Please don't forget some extra hungarian character:
336, Ő
337, ő
368, Ű
369, ű

You can find them here for ex.

Thanks,
David

sun’s picture

@kardave: Why should we convert those to HTML entities? As stated in #13, my proposal is to only convert very certain characters to HTML entities.

kardave’s picture

The default list of entities didn't contain them... :)

sun’s picture

Version: 6.x-1.1 » 6.x-2.0-alpha1
Status: Active » Needs review
FileSize
1.08 KB

After further backtalk to smk-ka, we probably should convert HTML control characters and invisible characters. Meaning:

160,nbsp
173,shy
8194,ensp
8195,emsp
8201,thinsp
8204,zwnj
8205,zwj
8206,lrm
8207,rlm

Attached patch works for me.

sun’s picture

Status: Needs review » Fixed
FileSize
2.13 KB

While being there, also fixing FCKeditor.

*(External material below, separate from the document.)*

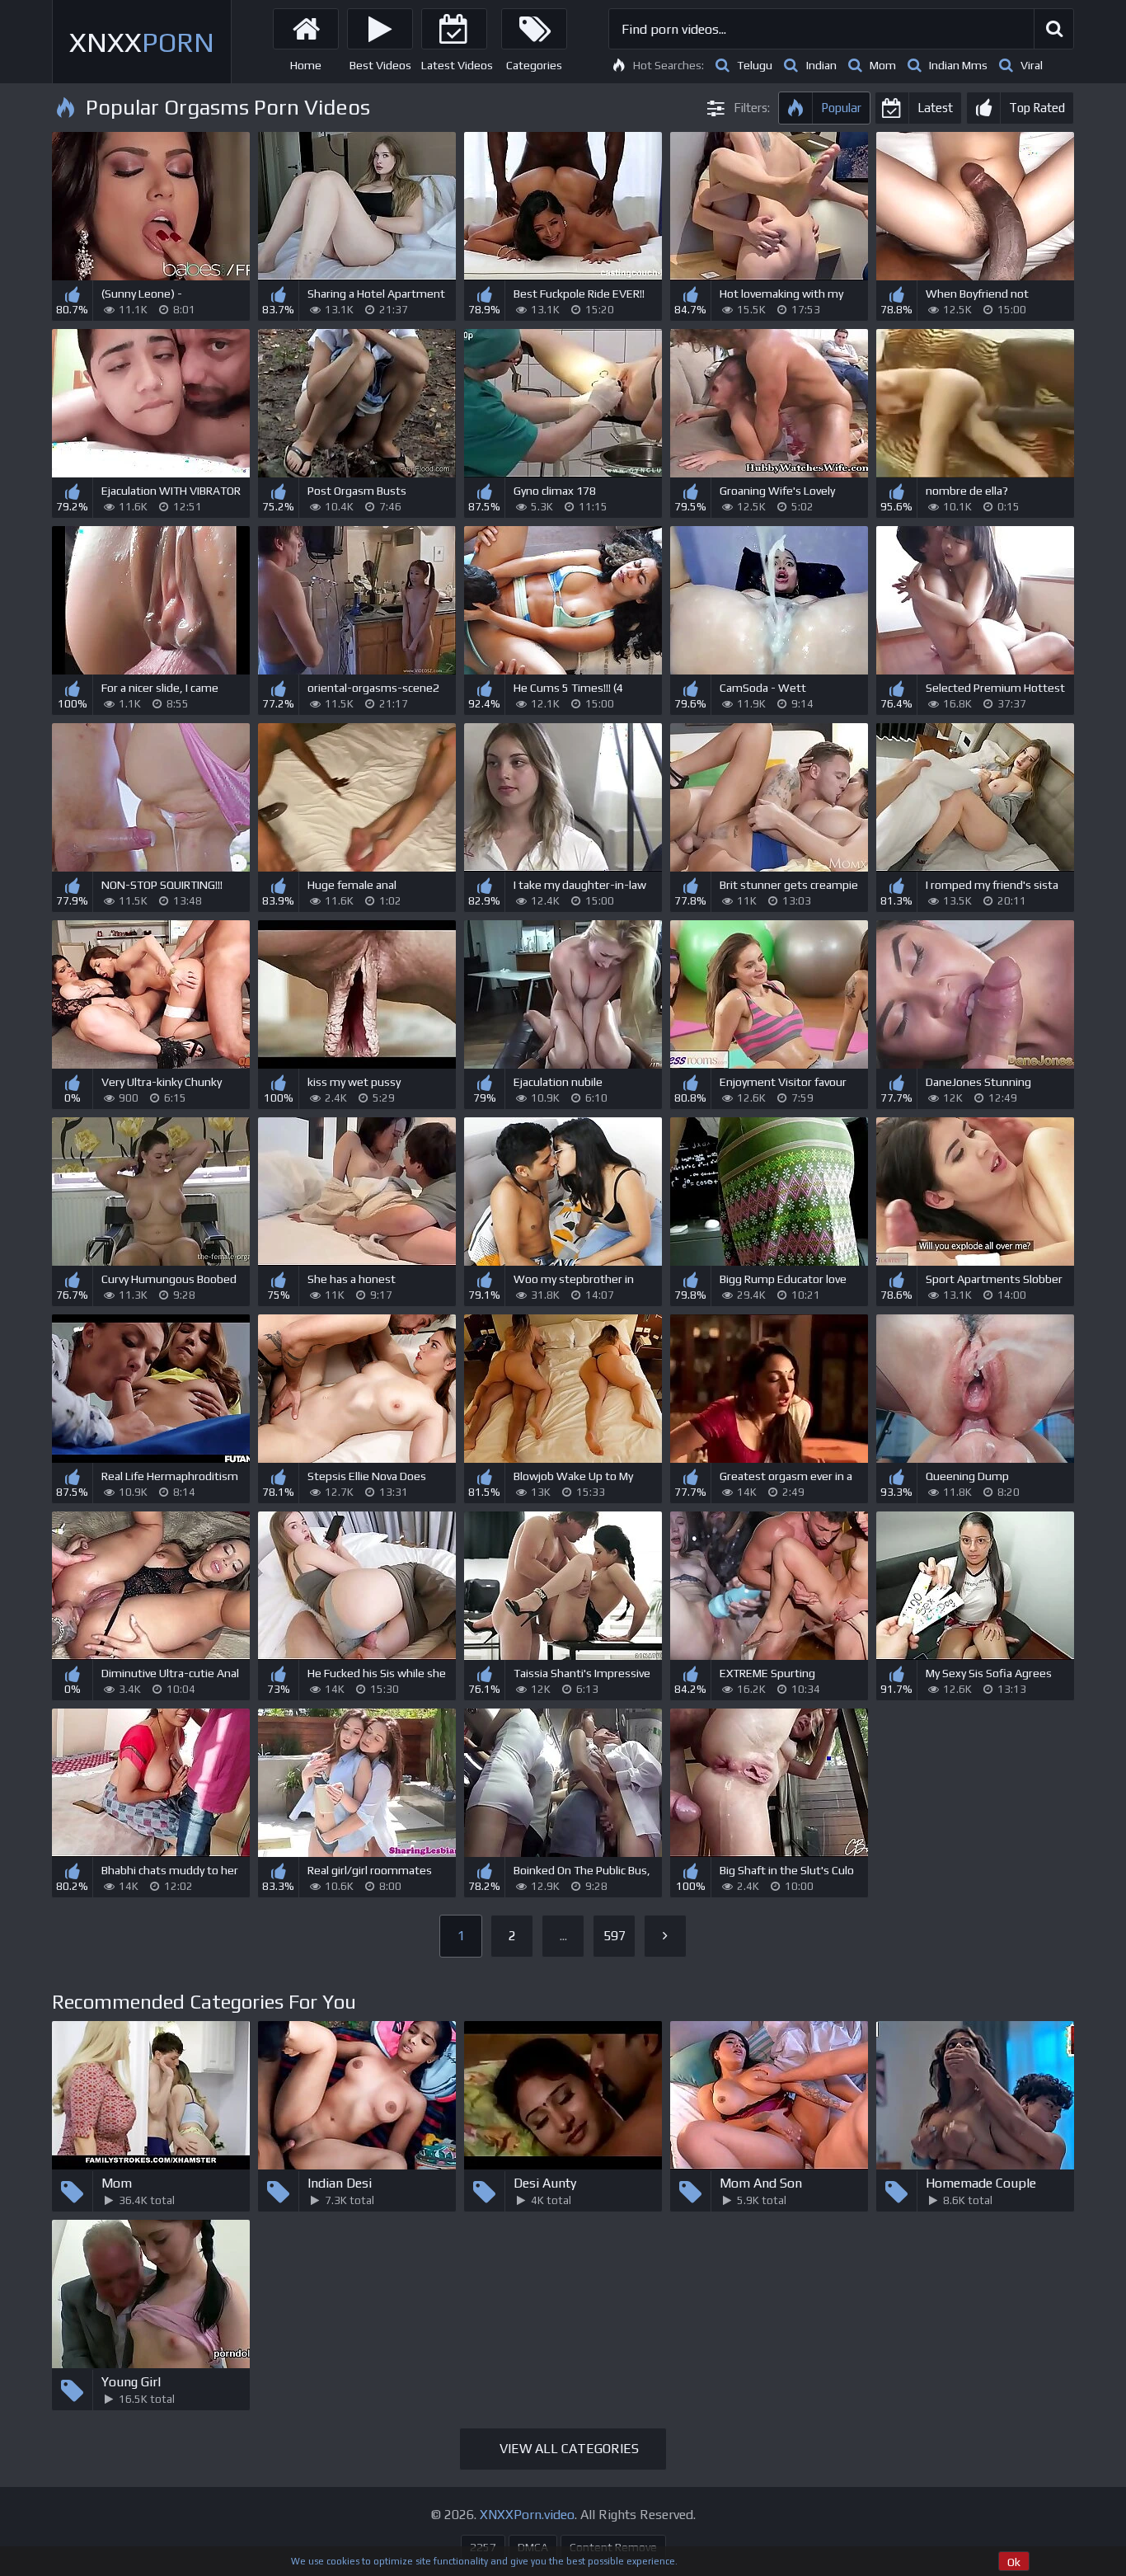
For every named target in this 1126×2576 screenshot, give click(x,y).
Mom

Thanks for reporting, reviewing, and testing! Committed to all branches.

A new development snapshot will be available within the next 12 hours. This improvement will be available in the next official release.

Status: Fixed » Closed (fixed)
Issue tags: -Release blocker

Automatically closed -- issue fixed for 2 weeks with no activity.